**Records:**
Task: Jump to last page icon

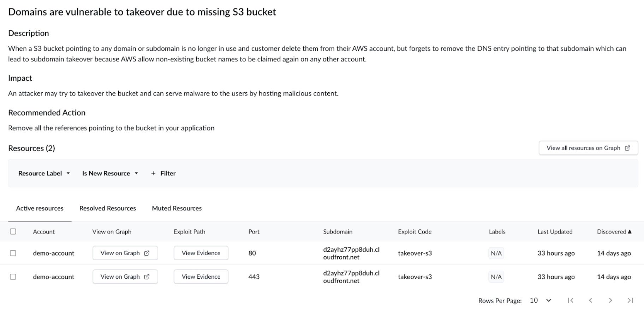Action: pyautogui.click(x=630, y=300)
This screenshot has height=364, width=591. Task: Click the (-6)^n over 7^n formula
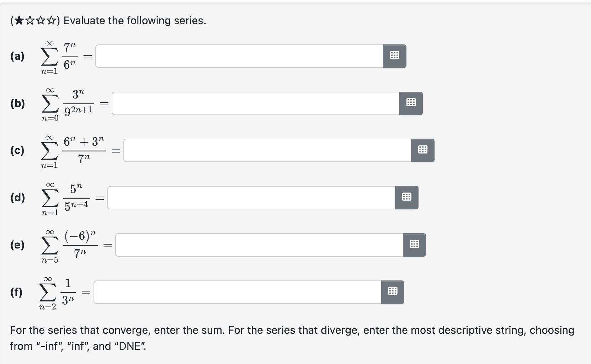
==
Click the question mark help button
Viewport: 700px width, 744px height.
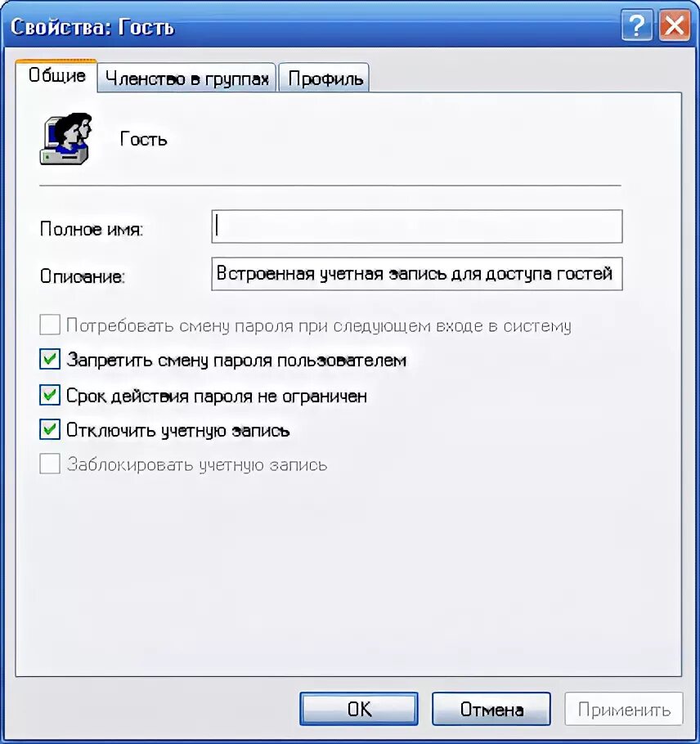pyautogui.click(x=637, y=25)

**What is expected:** Your answer should be the lines above, word for word, from the line with "Task: Jump to last page icon" through the line with "This screenshot has", minus the pictures.

**Your response:**
Task: Jump to last page icon

Action: pyautogui.click(x=630, y=300)
This screenshot has height=364, width=591. Task: Click the (-6)^n over 7^n formula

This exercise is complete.